Barack Obama was supposed to fix race relations in America. He hasn’t. Still, he think he’s the country’s “best hope” at making it happen.

Almost exactly three years ago, President Obama stood in the White House briefing room and said that he didn’t think it would be “particularly productive” for him to convene “a national conversation on race.”

But in the wake of a recent series of high-profile, racially charged shootings across the country, the president this week found himself doing exactly that.

Obama spent Monday preparing to address the nation at a Tuesday memorial service in Dallas for five slain police officers and meeting with advocates at the White House in an effort aimed at bridging the divide between law enforcement and communities of color.

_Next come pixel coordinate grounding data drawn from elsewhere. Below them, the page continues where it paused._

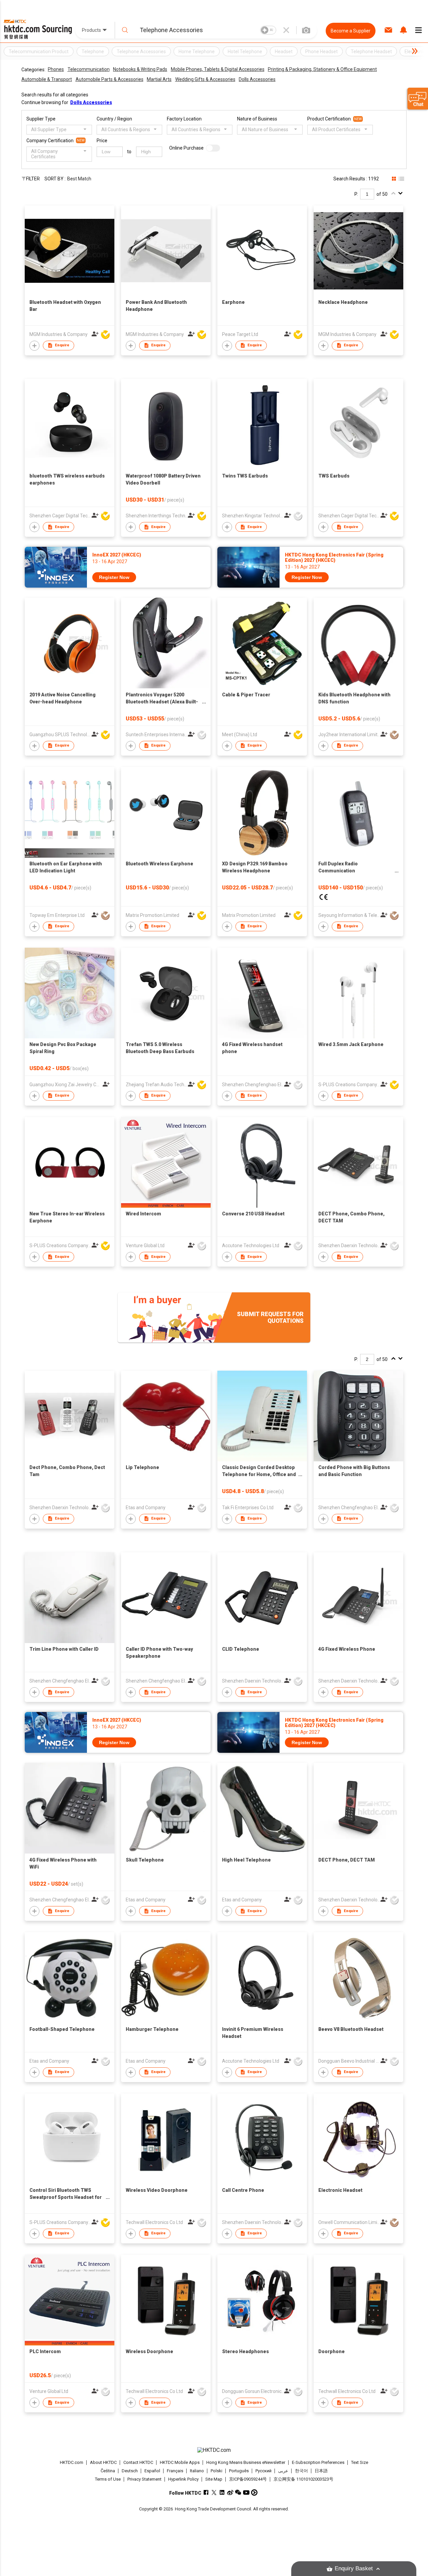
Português (239, 2470)
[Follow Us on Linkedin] (222, 2492)
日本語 (321, 2470)
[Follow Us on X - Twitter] (214, 2492)
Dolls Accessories (257, 79)
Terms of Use (108, 2479)
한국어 (301, 2470)
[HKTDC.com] (214, 2450)
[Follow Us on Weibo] (230, 2492)
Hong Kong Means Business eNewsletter (245, 2462)
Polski (216, 2470)
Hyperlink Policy (183, 2479)
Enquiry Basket (354, 2568)
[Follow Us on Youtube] (246, 2492)
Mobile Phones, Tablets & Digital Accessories (217, 69)
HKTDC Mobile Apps (180, 2462)
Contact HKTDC (138, 2462)
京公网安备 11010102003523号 (303, 2479)
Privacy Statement (144, 2479)
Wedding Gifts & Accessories (205, 79)
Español (152, 2470)
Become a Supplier (350, 30)
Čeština (108, 2470)
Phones (56, 69)
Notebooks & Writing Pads (140, 69)
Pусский (263, 2470)
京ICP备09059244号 (248, 2479)
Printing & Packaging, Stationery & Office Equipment (322, 69)
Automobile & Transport (46, 79)
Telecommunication (89, 69)
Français (175, 2470)
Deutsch (130, 2470)
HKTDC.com (71, 2462)
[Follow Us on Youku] (254, 2492)
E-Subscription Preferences (318, 2462)
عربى (283, 2470)
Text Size (359, 2462)
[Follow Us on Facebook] (206, 2492)
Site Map (213, 2479)
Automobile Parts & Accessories (109, 79)
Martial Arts (159, 79)
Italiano (197, 2470)
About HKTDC (103, 2462)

The president met for nearly two hours with leaders of eight law enforcement groups Monday, informing them that he considered the killing of the five police officers in Dallas on Thursday “a hate crime” and that he would work actively to serve as an intermediary between minority activists and police.

“I’m your best hope,” Obama remarked at one point, according to the Fraternal Order of Police’s James O. Pasco, one of the meeting’s attendees.

At one point, Obama may have been right. As an African American president, he had the ability to build bridges between white middle-America and the African American community. Unfortunately, he seemed to spend his entire presidency focusing on the latter. Now it’s probably too late for Obama to regain the trust of the white Americans he spent his entire presidency ignoring.